What is the primary purpose of filtering data during the transformation phase?

A. To enforce user-level security
B. To reduce data volume and improve performance
C. To encrypt sensitive columns
D. To normalize data structures

Correct Answer: B

Explanation:
Filtering removes unnecessary rows early in the pipeline, reducing data volume, improving performance, and lowering compute costs. Security and normalization are separate concerns.


Question 2

Which Fabric component allows low-code, UI-driven row filtering during data preparation?

A. Spark notebooks
B. SQL warehouse
C. Power Query (Dataflows Gen2)
D. Semantic models

Correct Answer: C

Explanation:
Power Query provides a graphical interface for filtering rows using text, numeric, and date-based filters, making it ideal for low-code transformations.


Question 3

Which SQL clause is used to filter rows in a lakehouse or warehouse?

A. GROUP BY
B. HAVING
C. WHERE
D. ORDER BY

Correct Answer: C

Explanation:
The WHERE clause filters rows before aggregation or sorting, making it the primary SQL mechanism for data filtering.


Question 4

Which filtering approach is most efficient for very large datasets?

A. Filtering in Power BI visuals
B. Filtering after loading data into a semantic model
C. Filtering at the source using SQL or ingestion queries
D. Filtering using calculated columns

Correct Answer: C

Explanation:
Filtering as close to the source as possible minimizes data movement and processing, making it the most efficient approach for large datasets.


Question 5

In a Spark notebook, which method is commonly used to filter a DataFrame?

A. select()
B. filter() or where()
C. join()
D. distinct()

Correct Answer: B

Explanation:
Spark DataFrames use filter() or where() to remove rows based on conditions.


Question 6

Which scenario is an example of business-rule filtering?

A. Removing duplicate rows
B. Converting text to numeric data types
C. Excluding canceled orders from sales analysis
D. Creating a star schema

Correct Answer: C

Explanation:
Business-rule filtering enforces organizational logic, such as excluding canceled or test transactions from analytics.


Question 7

What is the key difference between data filtering and row-level security (RLS)?

A. Filtering improves query speed; RLS does not
B. Filtering removes data; RLS restricts visibility
C. Filtering is applied only in SQL; RLS is applied only in Power BI
D. Filtering is mandatory; RLS is optional

Correct Answer: B

Explanation:
Filtering removes rows from the dataset, while RLS controls which rows users can see without removing the data itself.


Question 8

Which filtering method is typically applied after data has already been loaded?

A. Source query filters
B. Pipeline copy activity filters
C. Semantic model report filters
D. Power Query transformations

Correct Answer: C

Explanation:
Report and visual filters in semantic models are applied at query time and do not reduce stored data volume.


Question 9

Why is filtering data early in the pipeline considered a best practice?
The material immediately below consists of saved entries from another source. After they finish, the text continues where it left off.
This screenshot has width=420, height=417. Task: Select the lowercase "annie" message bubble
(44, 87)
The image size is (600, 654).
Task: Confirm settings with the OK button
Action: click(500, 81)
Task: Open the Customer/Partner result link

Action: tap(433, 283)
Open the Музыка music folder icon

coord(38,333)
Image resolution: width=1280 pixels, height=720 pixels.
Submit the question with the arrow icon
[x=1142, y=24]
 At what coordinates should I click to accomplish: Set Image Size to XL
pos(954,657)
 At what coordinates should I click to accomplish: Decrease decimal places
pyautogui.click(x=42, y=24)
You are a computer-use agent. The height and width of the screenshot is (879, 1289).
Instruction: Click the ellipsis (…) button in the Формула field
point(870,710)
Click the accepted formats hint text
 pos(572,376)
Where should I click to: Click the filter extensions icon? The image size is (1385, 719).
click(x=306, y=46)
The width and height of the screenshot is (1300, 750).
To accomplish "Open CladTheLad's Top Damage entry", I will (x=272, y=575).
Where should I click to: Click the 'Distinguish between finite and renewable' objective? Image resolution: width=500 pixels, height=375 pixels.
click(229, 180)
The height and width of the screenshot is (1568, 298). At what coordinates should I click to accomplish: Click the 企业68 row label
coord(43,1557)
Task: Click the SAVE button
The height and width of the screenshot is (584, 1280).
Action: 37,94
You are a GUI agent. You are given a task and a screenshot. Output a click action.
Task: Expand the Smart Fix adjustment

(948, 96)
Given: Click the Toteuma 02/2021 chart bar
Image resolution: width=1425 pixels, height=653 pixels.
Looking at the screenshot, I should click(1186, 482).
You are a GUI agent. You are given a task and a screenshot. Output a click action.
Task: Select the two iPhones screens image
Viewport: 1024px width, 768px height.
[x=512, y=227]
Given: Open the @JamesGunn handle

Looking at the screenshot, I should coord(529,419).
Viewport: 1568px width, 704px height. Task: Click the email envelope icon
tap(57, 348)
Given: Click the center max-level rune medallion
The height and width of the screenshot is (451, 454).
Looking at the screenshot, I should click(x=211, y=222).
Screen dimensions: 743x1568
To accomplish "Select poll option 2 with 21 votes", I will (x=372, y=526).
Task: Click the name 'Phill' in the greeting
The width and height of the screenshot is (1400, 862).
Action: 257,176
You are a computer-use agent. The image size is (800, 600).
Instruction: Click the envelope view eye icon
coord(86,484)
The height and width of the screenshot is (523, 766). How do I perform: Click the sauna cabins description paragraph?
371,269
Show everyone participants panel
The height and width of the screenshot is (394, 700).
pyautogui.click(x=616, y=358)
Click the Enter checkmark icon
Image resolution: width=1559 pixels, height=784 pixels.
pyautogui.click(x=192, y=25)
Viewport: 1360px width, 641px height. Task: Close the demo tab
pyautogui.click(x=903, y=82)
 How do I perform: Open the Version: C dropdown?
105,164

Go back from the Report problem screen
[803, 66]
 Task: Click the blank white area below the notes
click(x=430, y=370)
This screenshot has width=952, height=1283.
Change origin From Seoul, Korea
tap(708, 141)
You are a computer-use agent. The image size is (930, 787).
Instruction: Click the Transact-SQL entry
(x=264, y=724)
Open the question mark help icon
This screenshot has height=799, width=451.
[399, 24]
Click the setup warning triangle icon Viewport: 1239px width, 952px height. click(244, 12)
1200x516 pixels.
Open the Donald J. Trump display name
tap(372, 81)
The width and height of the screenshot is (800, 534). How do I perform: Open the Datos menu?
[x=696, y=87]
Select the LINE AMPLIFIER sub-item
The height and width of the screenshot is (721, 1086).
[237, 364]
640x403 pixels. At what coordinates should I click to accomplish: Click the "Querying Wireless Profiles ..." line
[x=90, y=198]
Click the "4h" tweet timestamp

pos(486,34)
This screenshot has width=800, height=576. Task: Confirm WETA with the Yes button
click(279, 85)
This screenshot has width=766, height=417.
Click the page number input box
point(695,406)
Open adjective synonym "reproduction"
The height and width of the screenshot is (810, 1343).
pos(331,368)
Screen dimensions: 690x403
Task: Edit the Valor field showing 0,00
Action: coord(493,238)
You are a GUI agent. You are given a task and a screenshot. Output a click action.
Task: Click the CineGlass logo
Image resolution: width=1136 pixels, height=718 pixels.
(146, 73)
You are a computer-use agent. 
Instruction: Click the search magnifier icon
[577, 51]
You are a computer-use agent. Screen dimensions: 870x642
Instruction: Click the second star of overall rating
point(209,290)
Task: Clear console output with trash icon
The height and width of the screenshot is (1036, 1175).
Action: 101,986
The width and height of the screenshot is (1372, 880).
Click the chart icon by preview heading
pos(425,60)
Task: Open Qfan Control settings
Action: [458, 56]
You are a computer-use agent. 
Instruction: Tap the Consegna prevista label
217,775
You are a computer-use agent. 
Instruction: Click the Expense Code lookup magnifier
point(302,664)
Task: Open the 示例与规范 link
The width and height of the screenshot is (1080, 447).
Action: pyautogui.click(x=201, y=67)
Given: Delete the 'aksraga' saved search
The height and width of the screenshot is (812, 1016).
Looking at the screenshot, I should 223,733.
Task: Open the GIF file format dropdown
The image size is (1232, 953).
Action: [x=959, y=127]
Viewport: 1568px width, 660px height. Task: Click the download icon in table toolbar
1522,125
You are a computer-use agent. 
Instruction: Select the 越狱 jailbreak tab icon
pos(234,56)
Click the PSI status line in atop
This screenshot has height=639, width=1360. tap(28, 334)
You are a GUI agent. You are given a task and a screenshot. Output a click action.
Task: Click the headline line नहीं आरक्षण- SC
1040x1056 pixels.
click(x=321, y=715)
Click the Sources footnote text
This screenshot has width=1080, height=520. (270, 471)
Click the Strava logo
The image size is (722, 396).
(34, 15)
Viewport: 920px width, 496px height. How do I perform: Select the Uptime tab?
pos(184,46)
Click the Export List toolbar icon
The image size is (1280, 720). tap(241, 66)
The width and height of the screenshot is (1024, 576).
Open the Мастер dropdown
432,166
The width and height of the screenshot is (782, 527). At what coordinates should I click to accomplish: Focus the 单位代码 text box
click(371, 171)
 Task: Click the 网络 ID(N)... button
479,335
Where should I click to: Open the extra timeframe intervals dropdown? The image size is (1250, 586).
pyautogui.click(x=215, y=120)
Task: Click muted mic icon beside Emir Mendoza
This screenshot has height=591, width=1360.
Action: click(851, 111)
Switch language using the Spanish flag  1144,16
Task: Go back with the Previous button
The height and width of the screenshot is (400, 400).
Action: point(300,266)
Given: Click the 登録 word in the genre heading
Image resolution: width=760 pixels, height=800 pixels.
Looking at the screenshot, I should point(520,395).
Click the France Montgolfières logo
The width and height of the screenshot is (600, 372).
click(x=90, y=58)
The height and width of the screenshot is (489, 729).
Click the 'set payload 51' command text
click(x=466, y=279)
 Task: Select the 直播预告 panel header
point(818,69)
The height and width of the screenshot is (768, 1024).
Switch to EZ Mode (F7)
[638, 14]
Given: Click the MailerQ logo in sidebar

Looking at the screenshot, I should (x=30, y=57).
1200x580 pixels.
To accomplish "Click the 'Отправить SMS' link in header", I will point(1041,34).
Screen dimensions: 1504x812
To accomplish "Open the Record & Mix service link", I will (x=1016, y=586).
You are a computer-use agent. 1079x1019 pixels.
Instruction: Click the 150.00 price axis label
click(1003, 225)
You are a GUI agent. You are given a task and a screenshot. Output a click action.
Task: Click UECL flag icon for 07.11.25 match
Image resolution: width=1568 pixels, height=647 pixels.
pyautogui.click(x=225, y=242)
A. It increases data redundancy
B. It simplifies semantic model design
C. It reduces processing and storage costs
D. It improves data encryption

Correct Answer: C

Explanation:
Early filtering minimizes unnecessary data processing and storage, improving efficiency across the entire analytics solution.


Question 10

A dataset should include only the last 12 months of data. Where should this filter ideally be applied?

A. In Power BI slicers
B. In the semantic model
C. During data ingestion or transformation
D. In calculated measures

Correct Answer: C

Explanation:
Applying time-based filters during ingestion or transformation ensures only relevant data is processed and stored, improving performance and consistency.